• **Assigned task**
According to the article on Tacoma's Museum of Glass, how many people can the Jane Russell Hotshop's amphitheater seat?

• **Excerpt**
By Gerry Barker
Photos/Video by Gerry Barker
The first thing you notice about Tacoma’s Museum of Glass is the cone.
Rising 90 feet in the air like a glistening, contemporary smokestack, its 2,800 stainless steel shingles are tilted 17 degrees. Designed by Canadian architect Arthur Erickson, who took his inspiration from sawdust burners around the Washington State region, it houses a glass blowing studio where visitors can watch glass artisans at work.
Opened in 2002 and located near the Thea Foss Waterway, it is rated one of the five top glass museums in the country. Pam and I had a chance to pay it a visit as part of recent a cruise ship excursion, and if you love glass at art, like we do, it should be on your list, too.
Once inside, we started our visit at the Jane Russell Hotshop, the glass blowing facility housed under the giant cone, named for Jane Russell, who co-chaired, with her husband George, the museum’s founding Board of Trustees. The shop’s amphitheater seats 138, and we watch as a trio of glassblowers make a pitcher while a docent describes the process and answers our questions.
Over the two furnaces — which melt 15 tons of glass annually — is a large screen projecting their work and providing factoids about the glass-making process. We note a chalk drawing on the floor of the pitcher that the artists can use as guide. The museum hosts glass artists year-round as part of a residency program, and some of their work will make it to its permanent collection.
Because time is limited, we can’t stay to see the finished product, so we head for the exhibitions. Our first stop is “Boundless Curiosity: A Journey With Robert Minkoff,” which runs through Fall of 2023. Taken from the arts patron’s Foundation Collection, it “tells vibrant stories of glass’s evolution from a studio craft material to an innovative contemporary art medium.”
Even more visually striking is “She Bends: Redefining Neon Legacy,” devoted to neon art. Many of these works occupy large spaces, the museum walls reflecting their glowing, bright hues. It’s noted the artists represented “express their voices in luminous form and breathe life into meditations on identity, existence, memory, and healing.”
One part of the museum houses an iconic glass sculpture from one of the world’s foremost glass masters, Dale Chihuly, himself a Tacoma native. In fact, near the museum you’ll find Chihuly’s “Bridge of Glass,” a 500-foot pedestrian walkway that links Thea Foss Waterway and the Museum of Glass. A gift to the city, it houses three separate installations and is open 24 hours a day.
Toward the end of our visit, we got an unexpected surprise — an exhibit of uranium glass. By chance, a few weeks before our trip, Pam ran across an article on uranium glass, so-called because starting in the late 1700s, glassmakers added uranium to glass to make it glow. It achieved worldwide popularity until the second world war, when the use of uranium was sharply restricted.
Today, they are sought after by collectors, who scour thrift and antique stores looking for items that have that distinctive glow under UV or black light. Inspired, Pam checked her own glass collection and discovered, to our surprise, five pieces of uranium glass (by the way, don’t worry about exposure — the amount of uranium is safe to be around). The museum provided a black light so you can see the effects for yourself.
The Museum of Glass is open Wednesday-Sunday, 10 am-5 pm, and is open late the third Thursday of each month, with free admission from 5–8pm. Tickets are adults ($18), seniors ($16) and children 6-18 ($10).

• **Material provided**
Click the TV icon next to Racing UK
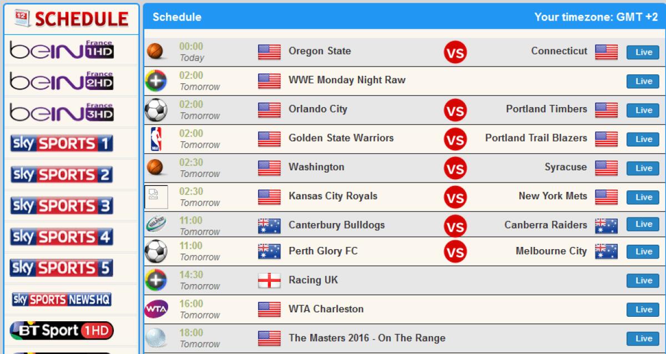[x=157, y=280]
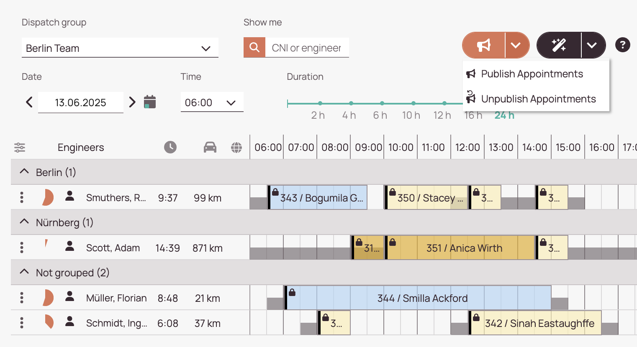The image size is (637, 347).
Task: Click appointment 344 / Smilla Ackford
Action: tap(422, 298)
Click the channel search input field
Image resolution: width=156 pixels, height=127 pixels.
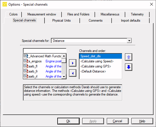coord(45,51)
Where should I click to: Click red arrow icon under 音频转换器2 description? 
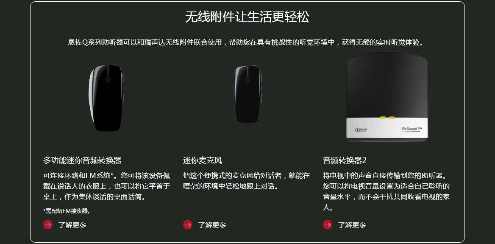(x=327, y=225)
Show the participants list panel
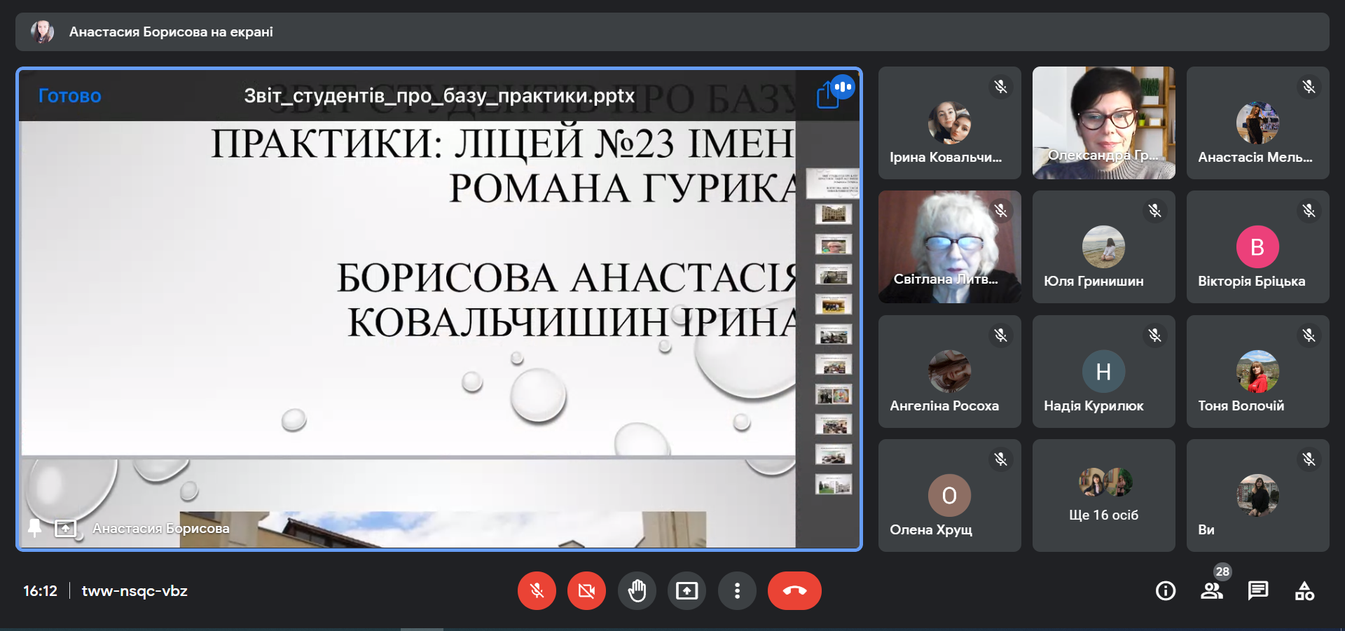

• **Answer below**
138